I'm learning the simple XOR encryption algorithm in c++.
The next code works fine:
void test(int8_t* data, const int data_length) {
const uint8_t key = 123;
for (int index = 0; index < data_length; index++)
data[index] = data[index] ^ key;
}
The data that I am given is signed, therefore has a type of int8_t.
The problem is that the compiler shows the next warning:
"Use of a signed integer operand with a binary bitwise operator”
I can make the warning go by casting data with uint8_t when performing the XOR operation, but I don't know the implications.
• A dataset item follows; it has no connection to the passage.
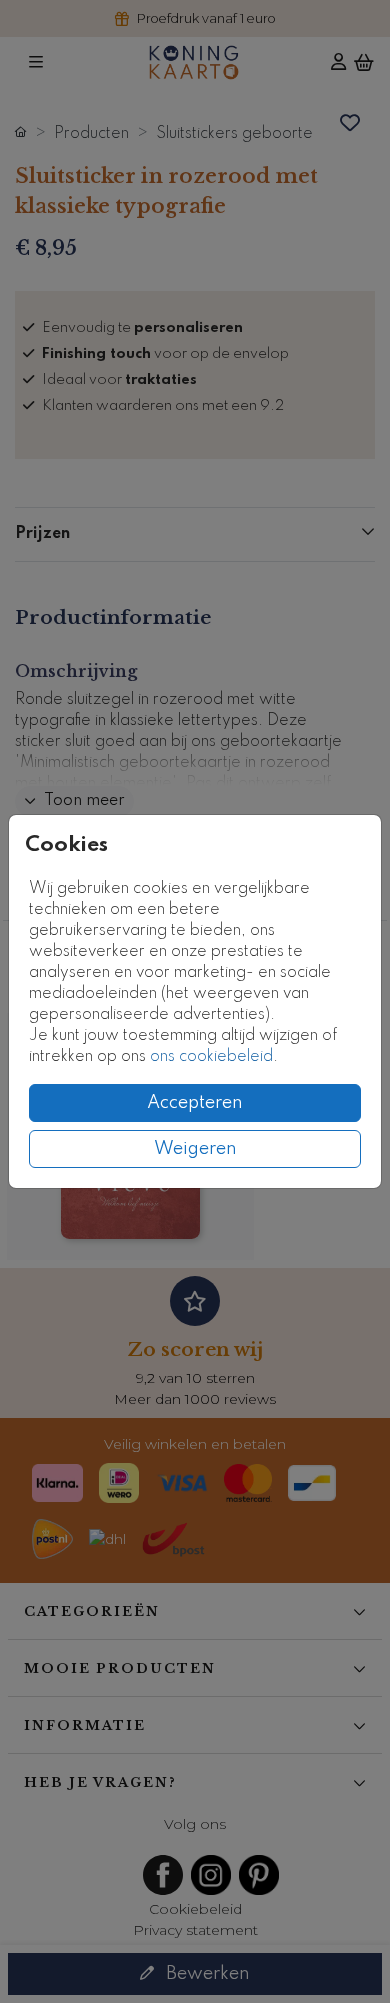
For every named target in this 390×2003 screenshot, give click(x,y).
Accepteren (195, 1103)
I've done some test and doesn't seem to be a problem, but I am confused because data can contain signed values, so I am not sure if by casting it I am messing the data.
Is it correct to cast to uint8_t even if data can contain negative values? or should I ignore the warning?
The compiler is giving the warning because bitwise operations are not supposed to be performed on signed integers. In C++ before C++20, there were allowed different representations of signed integers, meaning that the same number could be represented by different bit patterns on different machines and compilers. This makes the result of bit manipulations on signed integers non-portable. Granted, intN_t
were always required to use two's complement representation (and C++20 extended that requirement to all signed integers), it is still not recommended to use signed integers for bitwise operations.
In your particular case, both data[index]
and key
get promoted to int
to perform the XOR operation. However, since data[index]
is a signed integer, its value gets sign-extended, and the unsigned key
gets zero-extended. This means the XOR affects only the low 8 bits of the intermediate int
values, and the result may not fit in int8_t
range. When you assign the result back to data[index]
, a signed overflow can happen, which is UB in C++ (prior to C++20; since C++20 it is well defined to truncate the upper bits).
The correct thing to do in this case is to treat your data as an array of raw bytes, regardless of what values these bytes represent. This means, you should be using std::byte
or std::uint8_t
to represent input and output data. This way you will be operating on unsigned integers and have no portability or potential overflow issues.